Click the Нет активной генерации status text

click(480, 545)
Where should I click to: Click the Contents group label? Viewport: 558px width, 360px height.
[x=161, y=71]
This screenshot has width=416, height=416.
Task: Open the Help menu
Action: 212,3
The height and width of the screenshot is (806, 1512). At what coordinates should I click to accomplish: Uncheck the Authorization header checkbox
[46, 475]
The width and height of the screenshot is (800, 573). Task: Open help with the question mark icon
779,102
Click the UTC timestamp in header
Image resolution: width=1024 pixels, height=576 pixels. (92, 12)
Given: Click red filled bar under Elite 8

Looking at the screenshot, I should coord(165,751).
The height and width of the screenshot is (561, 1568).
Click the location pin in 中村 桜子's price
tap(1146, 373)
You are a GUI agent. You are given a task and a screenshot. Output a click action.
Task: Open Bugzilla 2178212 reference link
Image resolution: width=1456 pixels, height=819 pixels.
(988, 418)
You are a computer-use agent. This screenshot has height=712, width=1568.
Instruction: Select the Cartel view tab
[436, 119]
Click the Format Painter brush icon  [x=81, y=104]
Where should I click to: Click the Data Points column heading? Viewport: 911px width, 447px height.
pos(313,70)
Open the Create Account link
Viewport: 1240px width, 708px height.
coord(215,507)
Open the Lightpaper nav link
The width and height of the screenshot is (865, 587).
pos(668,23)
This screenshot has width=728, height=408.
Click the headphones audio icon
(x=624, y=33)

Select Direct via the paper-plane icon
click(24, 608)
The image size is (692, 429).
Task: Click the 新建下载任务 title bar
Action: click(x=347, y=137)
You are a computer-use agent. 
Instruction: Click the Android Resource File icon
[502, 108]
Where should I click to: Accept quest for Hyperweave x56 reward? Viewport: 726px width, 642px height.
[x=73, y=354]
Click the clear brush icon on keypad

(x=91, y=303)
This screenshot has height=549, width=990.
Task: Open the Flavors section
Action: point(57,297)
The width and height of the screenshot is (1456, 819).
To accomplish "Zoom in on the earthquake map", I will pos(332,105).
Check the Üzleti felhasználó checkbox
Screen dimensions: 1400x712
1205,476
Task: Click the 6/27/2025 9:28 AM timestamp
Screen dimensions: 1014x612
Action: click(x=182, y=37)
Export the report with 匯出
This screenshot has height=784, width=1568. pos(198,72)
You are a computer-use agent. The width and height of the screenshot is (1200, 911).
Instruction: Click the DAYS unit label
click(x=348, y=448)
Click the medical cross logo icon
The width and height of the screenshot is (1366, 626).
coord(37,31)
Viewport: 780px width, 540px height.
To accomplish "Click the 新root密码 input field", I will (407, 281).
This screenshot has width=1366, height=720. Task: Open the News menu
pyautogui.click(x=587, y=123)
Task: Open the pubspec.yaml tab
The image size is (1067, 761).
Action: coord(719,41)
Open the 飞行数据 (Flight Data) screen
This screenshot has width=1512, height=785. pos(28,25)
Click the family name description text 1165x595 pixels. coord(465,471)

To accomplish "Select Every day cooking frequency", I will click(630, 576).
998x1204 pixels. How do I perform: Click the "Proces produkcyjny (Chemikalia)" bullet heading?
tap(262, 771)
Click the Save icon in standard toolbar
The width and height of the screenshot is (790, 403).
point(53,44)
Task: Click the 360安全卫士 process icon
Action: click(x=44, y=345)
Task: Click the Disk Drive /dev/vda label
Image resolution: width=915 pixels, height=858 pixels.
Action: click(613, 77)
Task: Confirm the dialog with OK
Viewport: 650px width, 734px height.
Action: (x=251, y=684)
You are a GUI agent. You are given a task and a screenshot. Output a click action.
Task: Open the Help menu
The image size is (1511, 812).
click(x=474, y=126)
* * *
■ Problem
Return the full listing unchanged.

■ Output of the exercise
Click the Нет активной генерации status text

click(480, 545)
Where should I click to: Click the Contents group label? Viewport: 558px width, 360px height.
[x=161, y=71]
This screenshot has width=416, height=416.
Task: Open the Help menu
Action: 212,3
The height and width of the screenshot is (806, 1512). At what coordinates should I click to accomplish: Uncheck the Authorization header checkbox
[46, 475]
The width and height of the screenshot is (800, 573). Task: Open help with the question mark icon
779,102
Click the UTC timestamp in header
Image resolution: width=1024 pixels, height=576 pixels. (92, 12)
Given: Click red filled bar under Elite 8

Looking at the screenshot, I should coord(165,751).
The height and width of the screenshot is (561, 1568).
Click the location pin in 中村 桜子's price
tap(1146, 373)
You are a GUI agent. You are given a task and a screenshot. Output a click action.
Task: Open Bugzilla 2178212 reference link
Image resolution: width=1456 pixels, height=819 pixels.
(988, 418)
You are a computer-use agent. This screenshot has height=712, width=1568.
Instruction: Select the Cartel view tab
[436, 119]
Click the Format Painter brush icon  [x=81, y=104]
Where should I click to: Click the Data Points column heading? Viewport: 911px width, 447px height.
pos(313,70)
Open the Create Account link
Viewport: 1240px width, 708px height.
coord(215,507)
Open the Lightpaper nav link
The width and height of the screenshot is (865, 587).
pos(668,23)
This screenshot has width=728, height=408.
Click the headphones audio icon
(x=624, y=33)

Select Direct via the paper-plane icon
click(24, 608)
The image size is (692, 429).
Task: Click the 新建下载任务 title bar
Action: click(x=347, y=137)
You are a computer-use agent. 
Instruction: Click the Android Resource File icon
[502, 108]
Where should I click to: Accept quest for Hyperweave x56 reward? Viewport: 726px width, 642px height.
[x=73, y=354]
Click the clear brush icon on keypad

(x=91, y=303)
This screenshot has height=549, width=990.
Task: Open the Flavors section
Action: point(57,297)
The width and height of the screenshot is (1456, 819).
To accomplish "Zoom in on the earthquake map", I will pos(332,105).
Check the Üzleti felhasználó checkbox
Screen dimensions: 1400x712
1205,476
Task: Click the 6/27/2025 9:28 AM timestamp
Screen dimensions: 1014x612
Action: click(x=182, y=37)
Export the report with 匯出
This screenshot has height=784, width=1568. pos(198,72)
You are a computer-use agent. The width and height of the screenshot is (1200, 911).
Instruction: Click the DAYS unit label
click(x=348, y=448)
Click the medical cross logo icon
The width and height of the screenshot is (1366, 626).
coord(37,31)
Viewport: 780px width, 540px height.
To accomplish "Click the 新root密码 input field", I will (407, 281).
This screenshot has width=1366, height=720. Task: Open the News menu
pyautogui.click(x=587, y=123)
Task: Open the pubspec.yaml tab
The image size is (1067, 761).
Action: coord(719,41)
Open the 飞行数据 (Flight Data) screen
This screenshot has width=1512, height=785. pos(28,25)
Click the family name description text 1165x595 pixels. coord(465,471)

To accomplish "Select Every day cooking frequency", I will click(630, 576).
998x1204 pixels. How do I perform: Click the "Proces produkcyjny (Chemikalia)" bullet heading?
tap(262, 771)
Click the Save icon in standard toolbar
The width and height of the screenshot is (790, 403).
point(53,44)
Task: Click the 360安全卫士 process icon
Action: click(x=44, y=345)
Task: Click the Disk Drive /dev/vda label
Image resolution: width=915 pixels, height=858 pixels.
Action: click(613, 77)
Task: Confirm the dialog with OK
Viewport: 650px width, 734px height.
Action: (x=251, y=684)
You are a GUI agent. You are given a task and a screenshot. Output a click action.
Task: Open the Help menu
The image size is (1511, 812).
click(x=474, y=126)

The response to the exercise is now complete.